Now that I am eagerly waiting for Part 2 of his course, I have decided to heed his advice and build a (supposedly) small project to practice the techniques he taught in class using the fastai library. This is an effect that the previous courses I took didn’t have on me.
In this and future posts, I will talk about how I progress on the project and discuss topics that come up which I find interesting.
So what is fastai? Or fast.ai?
Jeremy started a company fast.ai to educate AI to the masses, with an interesting endgame:
Our goal at fast.ai is for there to be nothing to teach.
fast.ai offers free online courses, which are recordings from his SFU classes.
In 2017, he decided to switch the deep learning framework he was using in his course from Keras and TensorFlow to PyTorch. But he didn’t just stop there. Instead, he took the idea of Keras and built an opinionated library, fastai, on top of PyTorch. He added helpful tools and incorporated the latest best practices that made applying AI to solving common problems a breeze.
PyTorch, a rewrite of Torch (a defunct ML library based on Lua), got its roots from the ML research community and has been getting a lot of attention in the general ML community recently. I think doing the fasta.ai course would be the perfect way for me to start using it.
Having said that, a key point that Jeremy made which resonates well with me is that we should not be focusing on learning the actual framework (though this is necessary), as there will always be newer and better frameworks being developed. Instead, we should be focusing our attention on learning the underlying AI concepts and techniques, which will allow us to switch framework if needed.
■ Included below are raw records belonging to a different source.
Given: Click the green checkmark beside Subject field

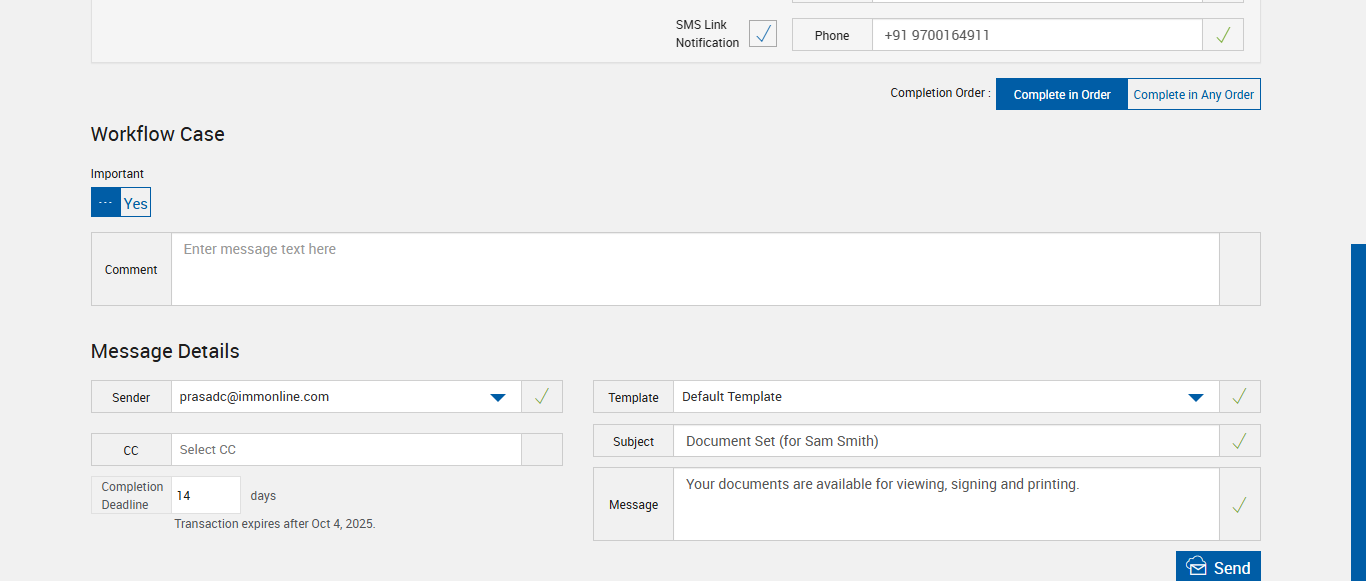Looking at the screenshot, I should point(1239,441).
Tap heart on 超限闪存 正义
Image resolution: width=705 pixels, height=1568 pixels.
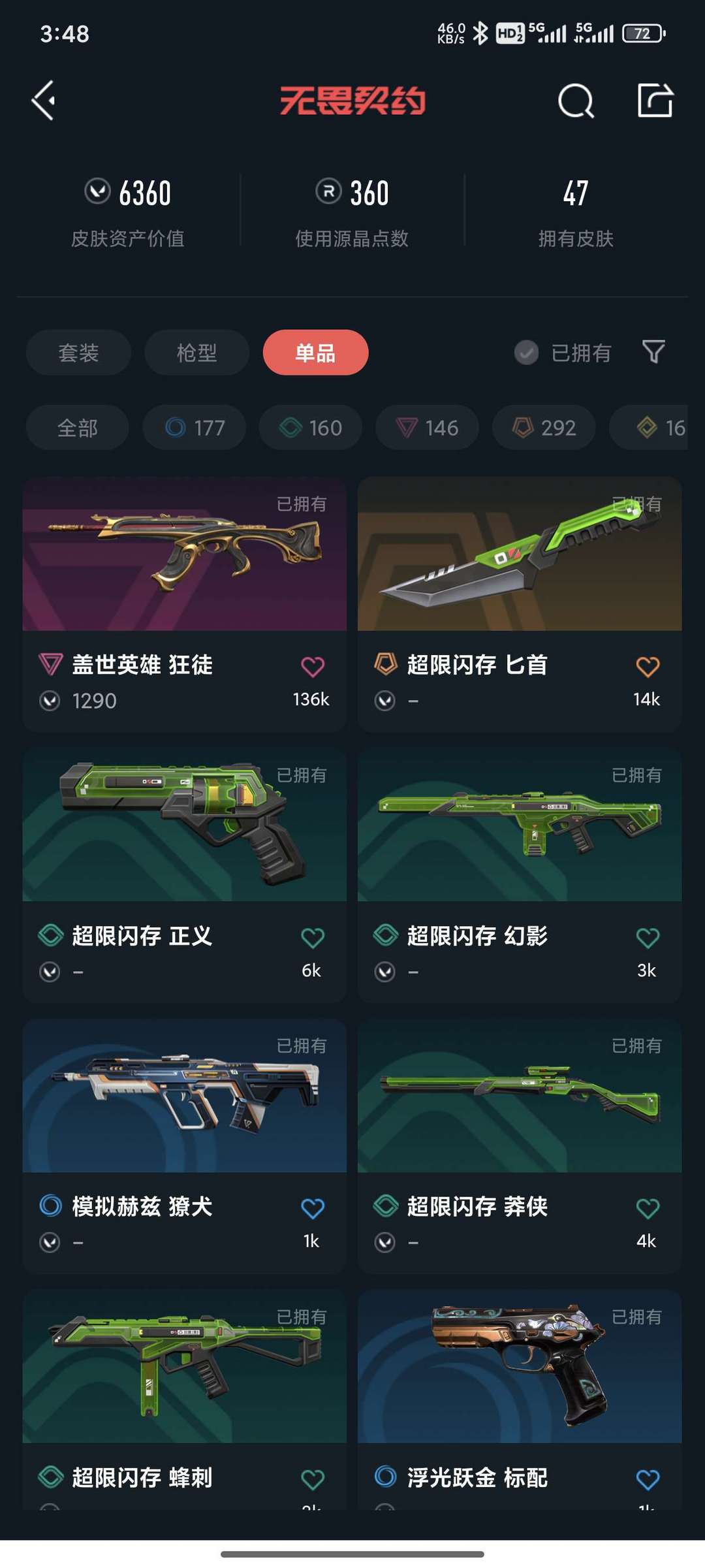tap(313, 937)
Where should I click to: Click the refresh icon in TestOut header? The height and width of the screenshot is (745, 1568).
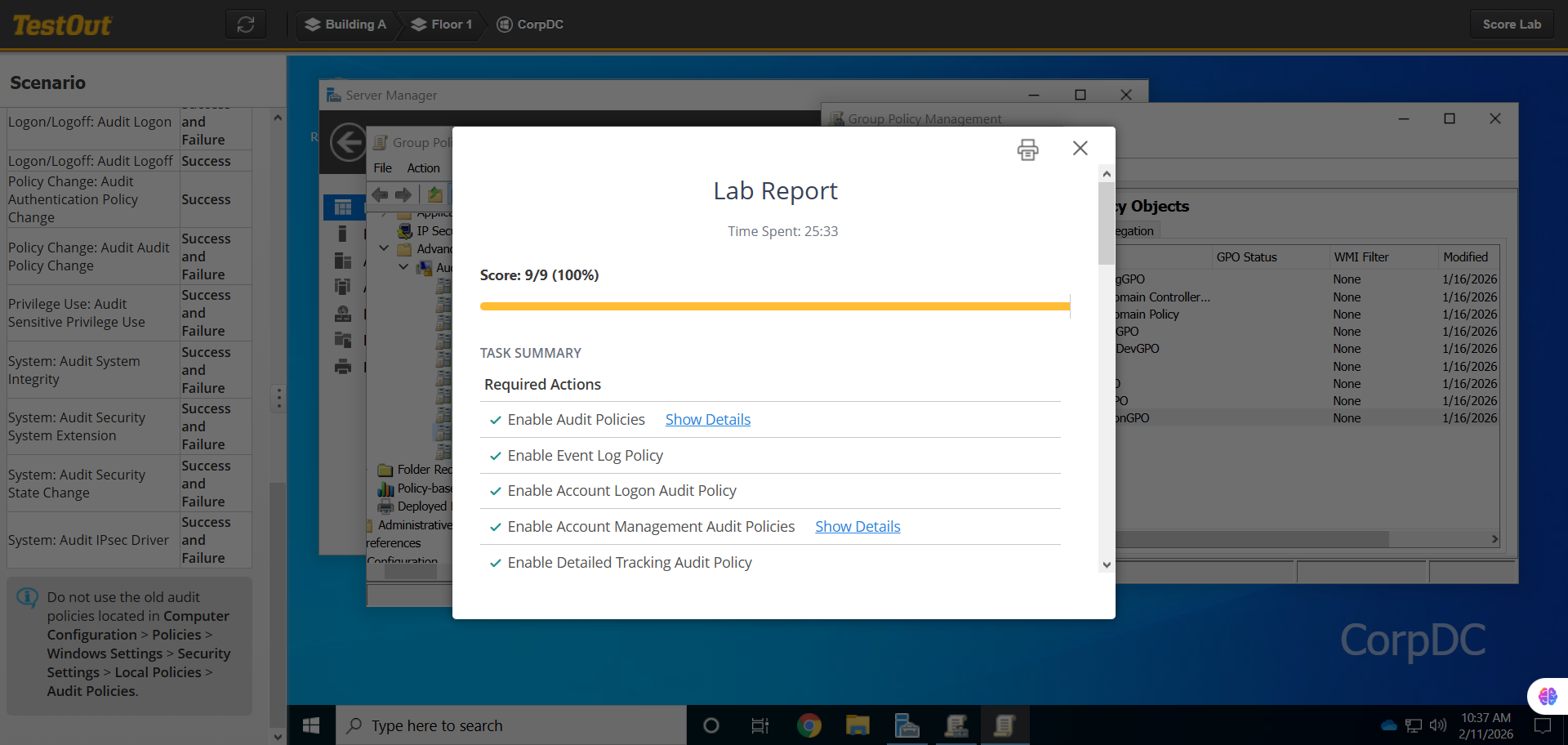(246, 25)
Keeping up with AI research is hard enough (source)
Why Google Lens
Computer vision has always been a popular branch of AI for anyone new to the field as the basic concepts can be understood easily when presented with vivid visuals. MNIST is basically the Hello World for ML. While the recent advances in AI have made writing a simple image classifier easy (e.g. classifying digits, dogs vs cats) and requiring only a few lines of code, it gets much harder if we want to classify an object from a much larger number of possible labels.
Building this should be much quicker
Using Google Lens as an example, it is very good at recognizing objects from a few pre-defined categories, such as landmarks, plants, and dog breeds. But if I want to identify an object that is not in these categories, say the species of a butterfly, or the name of a Van Gogh painting, then it wouldn’t work. Google Lens will suggest images which contain objects that look similar to my photo, but I would still need to click on that image and search the page for the information that I’m looking for.
Now if I had a trained model for identifying butterfly species and another model for identifying Van Gogh paints, and I could tell Google Lens beforehand which model to use, then the aforementioned problem might be solved.
This sounds to me like a simple and fun project to work on, and it might even be useful at times (at least until Google Lens, or Bing Visual Search, can start doing this).
Let’s try it.